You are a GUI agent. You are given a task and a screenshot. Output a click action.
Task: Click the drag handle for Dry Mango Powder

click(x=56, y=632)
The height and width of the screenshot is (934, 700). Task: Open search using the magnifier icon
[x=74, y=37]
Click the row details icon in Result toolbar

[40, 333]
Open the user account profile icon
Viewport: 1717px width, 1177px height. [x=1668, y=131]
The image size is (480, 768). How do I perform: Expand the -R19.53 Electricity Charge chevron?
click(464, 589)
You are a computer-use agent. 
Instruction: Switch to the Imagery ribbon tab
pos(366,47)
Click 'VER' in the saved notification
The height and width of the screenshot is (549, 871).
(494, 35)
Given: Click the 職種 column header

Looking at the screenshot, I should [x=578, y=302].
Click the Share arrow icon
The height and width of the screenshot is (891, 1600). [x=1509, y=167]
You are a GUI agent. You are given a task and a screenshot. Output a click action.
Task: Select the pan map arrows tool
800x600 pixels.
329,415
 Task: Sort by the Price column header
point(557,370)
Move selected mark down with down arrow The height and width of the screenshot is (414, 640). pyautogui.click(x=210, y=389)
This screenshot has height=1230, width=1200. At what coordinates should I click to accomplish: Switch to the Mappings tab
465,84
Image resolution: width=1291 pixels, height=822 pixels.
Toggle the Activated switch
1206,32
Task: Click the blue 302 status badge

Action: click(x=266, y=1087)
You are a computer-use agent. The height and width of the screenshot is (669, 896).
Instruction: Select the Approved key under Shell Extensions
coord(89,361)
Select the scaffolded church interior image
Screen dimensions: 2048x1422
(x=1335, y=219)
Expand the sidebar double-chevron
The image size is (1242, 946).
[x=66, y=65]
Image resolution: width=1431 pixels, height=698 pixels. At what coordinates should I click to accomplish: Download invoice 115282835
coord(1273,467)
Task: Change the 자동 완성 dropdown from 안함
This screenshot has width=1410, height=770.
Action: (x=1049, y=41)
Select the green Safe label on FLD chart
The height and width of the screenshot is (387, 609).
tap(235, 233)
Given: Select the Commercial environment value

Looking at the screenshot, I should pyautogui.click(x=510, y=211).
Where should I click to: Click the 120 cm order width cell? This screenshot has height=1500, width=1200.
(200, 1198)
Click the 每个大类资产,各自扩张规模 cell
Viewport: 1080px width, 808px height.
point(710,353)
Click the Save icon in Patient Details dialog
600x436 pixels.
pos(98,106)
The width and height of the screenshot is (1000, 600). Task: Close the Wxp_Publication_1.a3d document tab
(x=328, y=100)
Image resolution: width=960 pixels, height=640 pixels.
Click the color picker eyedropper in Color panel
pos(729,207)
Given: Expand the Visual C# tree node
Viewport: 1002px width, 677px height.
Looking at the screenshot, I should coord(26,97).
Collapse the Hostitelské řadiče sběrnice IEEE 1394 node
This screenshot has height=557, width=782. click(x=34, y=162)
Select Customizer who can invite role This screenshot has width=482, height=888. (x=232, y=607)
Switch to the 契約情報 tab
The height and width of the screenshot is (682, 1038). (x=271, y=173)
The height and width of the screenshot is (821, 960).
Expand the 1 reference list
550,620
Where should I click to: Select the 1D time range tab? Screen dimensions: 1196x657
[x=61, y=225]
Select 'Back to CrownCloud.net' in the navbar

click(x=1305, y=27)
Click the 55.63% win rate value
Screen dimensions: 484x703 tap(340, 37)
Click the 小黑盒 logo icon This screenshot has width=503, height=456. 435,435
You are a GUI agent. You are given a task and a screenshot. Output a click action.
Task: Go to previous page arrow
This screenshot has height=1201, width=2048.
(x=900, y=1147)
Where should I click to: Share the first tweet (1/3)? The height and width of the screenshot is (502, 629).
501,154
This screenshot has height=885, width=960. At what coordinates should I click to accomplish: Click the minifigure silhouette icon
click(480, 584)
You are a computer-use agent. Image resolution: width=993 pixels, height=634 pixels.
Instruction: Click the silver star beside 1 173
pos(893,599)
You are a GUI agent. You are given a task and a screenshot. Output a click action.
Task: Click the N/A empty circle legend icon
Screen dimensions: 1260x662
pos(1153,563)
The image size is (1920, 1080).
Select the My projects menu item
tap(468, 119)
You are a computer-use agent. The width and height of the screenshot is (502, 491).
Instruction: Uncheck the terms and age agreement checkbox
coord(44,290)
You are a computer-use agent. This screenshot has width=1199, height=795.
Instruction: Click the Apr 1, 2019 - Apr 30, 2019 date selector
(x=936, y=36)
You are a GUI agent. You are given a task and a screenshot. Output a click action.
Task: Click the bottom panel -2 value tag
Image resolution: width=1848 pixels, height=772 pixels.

※

• **Treść zadania**
Proszę przepisać wszystkie powyższe dane, zamieniając każde wystąpienie słowa "Instruction" na "Command", bez żadnych innych zmian.

• **Odpowiedź do zadania**
You are a GUI agent. You are given a task and a screenshot. Output a click action.
Task: Click the drag handle for Dry Mango Powder

click(x=56, y=632)
The height and width of the screenshot is (934, 700). Task: Open search using the magnifier icon
[x=74, y=37]
Click the row details icon in Result toolbar

[40, 333]
Open the user account profile icon
Viewport: 1717px width, 1177px height. [x=1668, y=131]
The image size is (480, 768). How do I perform: Expand the -R19.53 Electricity Charge chevron?
click(464, 589)
You are a computer-use agent. 
Command: Switch to the Imagery ribbon tab
pos(366,47)
Click 'VER' in the saved notification
The height and width of the screenshot is (549, 871).
(494, 35)
Given: Click the 職種 column header

Looking at the screenshot, I should [x=578, y=302].
Click the Share arrow icon
The height and width of the screenshot is (891, 1600). [x=1509, y=167]
You are a GUI agent. You are given a task and a screenshot. Output a click action.
Task: Select the pan map arrows tool
800x600 pixels.
329,415
 Task: Sort by the Price column header
point(557,370)
Move selected mark down with down arrow The height and width of the screenshot is (414, 640). pyautogui.click(x=210, y=389)
This screenshot has height=1230, width=1200. At what coordinates should I click to accomplish: Switch to the Mappings tab
465,84
Image resolution: width=1291 pixels, height=822 pixels.
Toggle the Activated switch
1206,32
Task: Click the blue 302 status badge

Action: click(x=266, y=1087)
You are a computer-use agent. The height and width of the screenshot is (669, 896).
Command: Select the Approved key under Shell Extensions
coord(89,361)
Select the scaffolded church interior image
Screen dimensions: 2048x1422
(x=1335, y=219)
Expand the sidebar double-chevron
The image size is (1242, 946).
[x=66, y=65]
Image resolution: width=1431 pixels, height=698 pixels. At what coordinates should I click to accomplish: Download invoice 115282835
coord(1273,467)
Task: Change the 자동 완성 dropdown from 안함
This screenshot has width=1410, height=770.
Action: (x=1049, y=41)
Select the green Safe label on FLD chart
The height and width of the screenshot is (387, 609).
tap(235, 233)
Given: Select the Commercial environment value

Looking at the screenshot, I should pyautogui.click(x=510, y=211).
Where should I click to: Click the 120 cm order width cell? This screenshot has height=1500, width=1200.
(200, 1198)
Click the 每个大类资产,各自扩张规模 cell
Viewport: 1080px width, 808px height.
point(710,353)
Click the Save icon in Patient Details dialog
600x436 pixels.
pos(98,106)
The width and height of the screenshot is (1000, 600). Task: Close the Wxp_Publication_1.a3d document tab
(x=328, y=100)
Image resolution: width=960 pixels, height=640 pixels.
Click the color picker eyedropper in Color panel
pos(729,207)
Given: Expand the Visual C# tree node
Viewport: 1002px width, 677px height.
Looking at the screenshot, I should coord(26,97).
Collapse the Hostitelské řadiče sběrnice IEEE 1394 node
This screenshot has height=557, width=782. click(x=34, y=162)
Select Customizer who can invite role This screenshot has width=482, height=888. (x=232, y=607)
Switch to the 契約情報 tab
The height and width of the screenshot is (682, 1038). (x=271, y=173)
The height and width of the screenshot is (821, 960).
Expand the 1 reference list
550,620
Where should I click to: Select the 1D time range tab? Screen dimensions: 1196x657
[x=61, y=225]
Select 'Back to CrownCloud.net' in the navbar

click(x=1305, y=27)
Click the 55.63% win rate value
Screen dimensions: 484x703 tap(340, 37)
Click the 小黑盒 logo icon This screenshot has width=503, height=456. 435,435
You are a GUI agent. You are given a task and a screenshot. Output a click action.
Task: Go to previous page arrow
This screenshot has height=1201, width=2048.
(x=900, y=1147)
Where should I click to: Share the first tweet (1/3)? The height and width of the screenshot is (502, 629).
501,154
This screenshot has height=885, width=960. At what coordinates should I click to accomplish: Click the minifigure silhouette icon
click(480, 584)
You are a computer-use agent. Image resolution: width=993 pixels, height=634 pixels.
Command: Click the silver star beside 1 173
pos(893,599)
You are a GUI agent. You are given a task and a screenshot. Output a click action.
Task: Click the N/A empty circle legend icon
Screen dimensions: 1260x662
pos(1153,563)
The image size is (1920, 1080).
Select the My projects menu item
tap(468, 119)
You are a computer-use agent. The width and height of the screenshot is (502, 491).
Command: Uncheck the terms and age agreement checkbox
coord(44,290)
You are a computer-use agent. This screenshot has width=1199, height=795.
Command: Click the Apr 1, 2019 - Apr 30, 2019 date selector
(x=936, y=36)
You are a GUI agent. You are given a task and a screenshot. Output a click action.
Task: Click the bottom panel -2 value tag
Image resolution: width=1848 pixels, height=772 pixels.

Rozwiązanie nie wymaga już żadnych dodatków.